Consacrerete il cinquantesimo anno e proclamerete libertà nella terra per tutti i suoi abitanti: è il Giubileo (Vayiqra 25, 10).

Questo versetto si riferisce alla mitzva dell’emancipazione degli schiavi che deve avvenire nell’anno del Giubileo. Se una persona, a causa di debiti non saldati o di qualsiasi altra questione economica fosse stata costretta a rendersi schiava di un’altra, senza alcuna condizione sarà rimessa in libertà nell’anno del Giubileo. Dal momento che un netta minoranza del popolo ebraico si veniva a trovare nella condizione di schiavi da emancipare, perché la Torà dice: proclamerete libertà nella terra per tutti i suoi abitanti? La maggior parte degli abitanti era già libera! Il Pené Yehoshùa spiega il passo analizzandolo, assai profondamente, dal punto di vista psicologico. Lo stato di schiavitù non priva della libertà solo colui che è schiavo, ma anche il padrone stesso. Una persona che domina sugli altri non è veramente libera a sua volta, come osserva correttamente il Talmud: colui che acquista uno schiavo acquista un padrone su di sé (Kiddushìn 20a).

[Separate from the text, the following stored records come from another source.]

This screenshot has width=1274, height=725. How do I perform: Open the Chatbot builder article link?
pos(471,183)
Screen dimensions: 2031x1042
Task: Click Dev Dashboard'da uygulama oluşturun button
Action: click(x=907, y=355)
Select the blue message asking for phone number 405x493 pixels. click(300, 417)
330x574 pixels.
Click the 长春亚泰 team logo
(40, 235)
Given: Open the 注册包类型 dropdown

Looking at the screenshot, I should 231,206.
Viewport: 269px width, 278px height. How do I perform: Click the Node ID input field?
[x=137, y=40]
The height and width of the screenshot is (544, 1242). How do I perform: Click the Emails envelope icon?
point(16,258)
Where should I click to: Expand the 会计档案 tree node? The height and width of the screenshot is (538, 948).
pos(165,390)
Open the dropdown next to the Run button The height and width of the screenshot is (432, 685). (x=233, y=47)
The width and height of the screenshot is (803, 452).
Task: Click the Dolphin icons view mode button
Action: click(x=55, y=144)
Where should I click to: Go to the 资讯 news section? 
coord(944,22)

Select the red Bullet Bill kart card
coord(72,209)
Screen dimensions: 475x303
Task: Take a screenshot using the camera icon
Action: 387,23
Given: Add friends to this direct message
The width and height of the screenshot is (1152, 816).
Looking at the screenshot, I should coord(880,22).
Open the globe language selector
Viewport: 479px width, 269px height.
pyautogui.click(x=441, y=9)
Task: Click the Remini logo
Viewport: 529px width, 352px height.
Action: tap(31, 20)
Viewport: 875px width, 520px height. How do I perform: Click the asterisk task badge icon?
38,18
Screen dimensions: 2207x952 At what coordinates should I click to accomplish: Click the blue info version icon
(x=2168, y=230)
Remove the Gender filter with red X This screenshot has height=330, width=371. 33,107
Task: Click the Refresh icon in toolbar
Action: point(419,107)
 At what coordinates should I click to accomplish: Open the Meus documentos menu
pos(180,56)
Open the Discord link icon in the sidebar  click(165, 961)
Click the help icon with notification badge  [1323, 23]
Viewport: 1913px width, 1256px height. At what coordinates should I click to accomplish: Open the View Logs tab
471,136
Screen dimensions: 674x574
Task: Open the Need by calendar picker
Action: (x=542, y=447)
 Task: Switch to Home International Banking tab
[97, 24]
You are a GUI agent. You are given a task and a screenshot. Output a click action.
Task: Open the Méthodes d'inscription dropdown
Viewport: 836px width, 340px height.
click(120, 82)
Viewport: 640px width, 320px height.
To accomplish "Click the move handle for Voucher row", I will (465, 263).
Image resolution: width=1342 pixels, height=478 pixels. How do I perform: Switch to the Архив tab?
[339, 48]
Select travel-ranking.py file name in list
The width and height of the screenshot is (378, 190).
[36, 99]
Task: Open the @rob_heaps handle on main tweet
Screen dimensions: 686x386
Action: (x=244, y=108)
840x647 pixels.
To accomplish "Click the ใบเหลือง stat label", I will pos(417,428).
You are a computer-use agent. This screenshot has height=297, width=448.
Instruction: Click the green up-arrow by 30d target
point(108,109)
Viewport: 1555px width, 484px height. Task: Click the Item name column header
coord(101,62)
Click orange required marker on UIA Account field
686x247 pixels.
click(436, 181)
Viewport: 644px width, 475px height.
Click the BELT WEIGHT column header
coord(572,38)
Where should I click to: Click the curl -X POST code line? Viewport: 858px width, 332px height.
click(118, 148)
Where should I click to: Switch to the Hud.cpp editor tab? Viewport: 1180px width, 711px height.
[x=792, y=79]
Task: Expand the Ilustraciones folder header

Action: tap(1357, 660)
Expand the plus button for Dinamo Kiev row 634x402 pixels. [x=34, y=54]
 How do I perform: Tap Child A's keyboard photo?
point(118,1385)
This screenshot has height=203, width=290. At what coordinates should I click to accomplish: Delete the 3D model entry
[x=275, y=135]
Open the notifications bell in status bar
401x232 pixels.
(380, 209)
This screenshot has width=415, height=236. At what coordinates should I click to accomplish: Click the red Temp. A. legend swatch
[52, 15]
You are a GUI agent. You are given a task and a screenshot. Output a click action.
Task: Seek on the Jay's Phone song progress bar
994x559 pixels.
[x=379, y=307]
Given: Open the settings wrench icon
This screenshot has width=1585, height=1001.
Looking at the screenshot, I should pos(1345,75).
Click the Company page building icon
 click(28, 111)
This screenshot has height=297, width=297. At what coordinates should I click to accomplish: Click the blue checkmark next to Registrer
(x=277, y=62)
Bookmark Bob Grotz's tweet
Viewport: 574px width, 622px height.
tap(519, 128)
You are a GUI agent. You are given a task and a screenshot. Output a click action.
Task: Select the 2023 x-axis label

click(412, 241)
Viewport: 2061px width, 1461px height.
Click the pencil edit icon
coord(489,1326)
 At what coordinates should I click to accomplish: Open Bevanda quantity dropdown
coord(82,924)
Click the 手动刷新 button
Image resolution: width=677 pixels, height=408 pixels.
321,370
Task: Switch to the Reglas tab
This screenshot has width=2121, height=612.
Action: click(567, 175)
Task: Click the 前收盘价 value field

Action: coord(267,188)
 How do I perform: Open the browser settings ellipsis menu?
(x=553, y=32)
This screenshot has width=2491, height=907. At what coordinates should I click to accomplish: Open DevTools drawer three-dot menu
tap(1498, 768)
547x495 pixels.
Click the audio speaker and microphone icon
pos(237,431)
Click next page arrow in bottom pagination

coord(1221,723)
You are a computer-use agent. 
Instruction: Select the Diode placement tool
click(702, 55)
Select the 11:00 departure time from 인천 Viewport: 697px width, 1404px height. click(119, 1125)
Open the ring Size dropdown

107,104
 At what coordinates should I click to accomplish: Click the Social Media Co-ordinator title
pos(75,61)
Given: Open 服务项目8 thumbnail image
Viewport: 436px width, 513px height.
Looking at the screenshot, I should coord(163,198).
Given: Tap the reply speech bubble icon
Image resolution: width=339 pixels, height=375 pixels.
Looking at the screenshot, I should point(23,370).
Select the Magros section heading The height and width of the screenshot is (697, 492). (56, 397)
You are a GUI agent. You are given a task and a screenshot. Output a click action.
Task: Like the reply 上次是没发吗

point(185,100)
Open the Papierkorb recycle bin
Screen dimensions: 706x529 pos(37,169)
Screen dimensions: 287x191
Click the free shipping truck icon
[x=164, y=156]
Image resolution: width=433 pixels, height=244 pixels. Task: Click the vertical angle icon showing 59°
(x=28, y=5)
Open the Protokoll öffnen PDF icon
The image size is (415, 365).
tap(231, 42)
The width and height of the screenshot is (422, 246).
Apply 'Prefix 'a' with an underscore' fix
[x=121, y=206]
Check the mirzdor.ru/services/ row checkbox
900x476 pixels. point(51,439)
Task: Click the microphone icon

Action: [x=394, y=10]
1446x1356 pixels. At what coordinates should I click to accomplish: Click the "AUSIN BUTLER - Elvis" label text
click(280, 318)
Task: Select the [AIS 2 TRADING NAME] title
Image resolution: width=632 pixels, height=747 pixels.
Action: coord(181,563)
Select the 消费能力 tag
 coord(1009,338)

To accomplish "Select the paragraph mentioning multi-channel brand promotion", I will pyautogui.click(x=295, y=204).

La schiavitù più grande si ha quando si è sottomessi al proprio ego. Chiunque desideri esercitare il suo controllo sugli altri è portato fatalmente a essere, a sua volta, dominato da questo suo stesso desiderio e dalla necessità, una volta raggiunto lo scopo, di mantenere il potere, quindi non sarà mai una persona libera. L’individuo veramente libero è colui che non desidera esercitare alcun controllo sugli altri. Una persona psicologicamente matura capisce quale enorme impresa sia controllare se stessa e si occupa, quindi, di esercitare prima di tutto l’autocontrollo non avendo poi energie e tempo, o semplicemente interesse e desiderio per dominare anche gli altri. Ma come comportarsi quando la schiavitù, quindi il dominio sull’altro, non è voluta, ma è il risultato di pagamenti insoluti che hanno costretto il debitore ad andare schiavo? Come si riflette questa situazione sul carattere di colui che si ritrova a essere padrone? In primo luogo è necessario tenere conto della mentalità di chi compera uno schiavo, perché colui che deliberatamente decide di esercitare un controllo su un altro essere umano certamente non si trova nel medesimo stato psicologico di colui che, per altre cause non volute da lui stesso, si ritrova a essere padrone di uno schiavo. In secondo luogo tutto ciò trova riscontro nella società, nell’ambiente circostante. Una società sviluppata trova mezzi alternativi affinché i suoi membri non siano costretti a rendersi schiavi del proprio prossimo. La Torà dice con enfasi: …i figli di Israèl sono miei schiavi, che ho tratto dalla terra dell’Egitto (Vayiqra 25, 55), in altre parole: “Sotto di Me (il Signore) sono schiavi e per questo non possono essere venduti come schiavi”. La dignità di una persona è nel suo essere asservita a D-o. Una società che rende necessario a un suo membro il divenire schiavo, per qualsiasi ragione, fallisce nella sua opera di tutela dei diritti dei cittadini. Quando gli schiavi vengono posti in libertà e quando questo stato, quindi, è un privilegio di ogni singolo, solo in quel momento tutti gli abitanti saranno veramente liberi.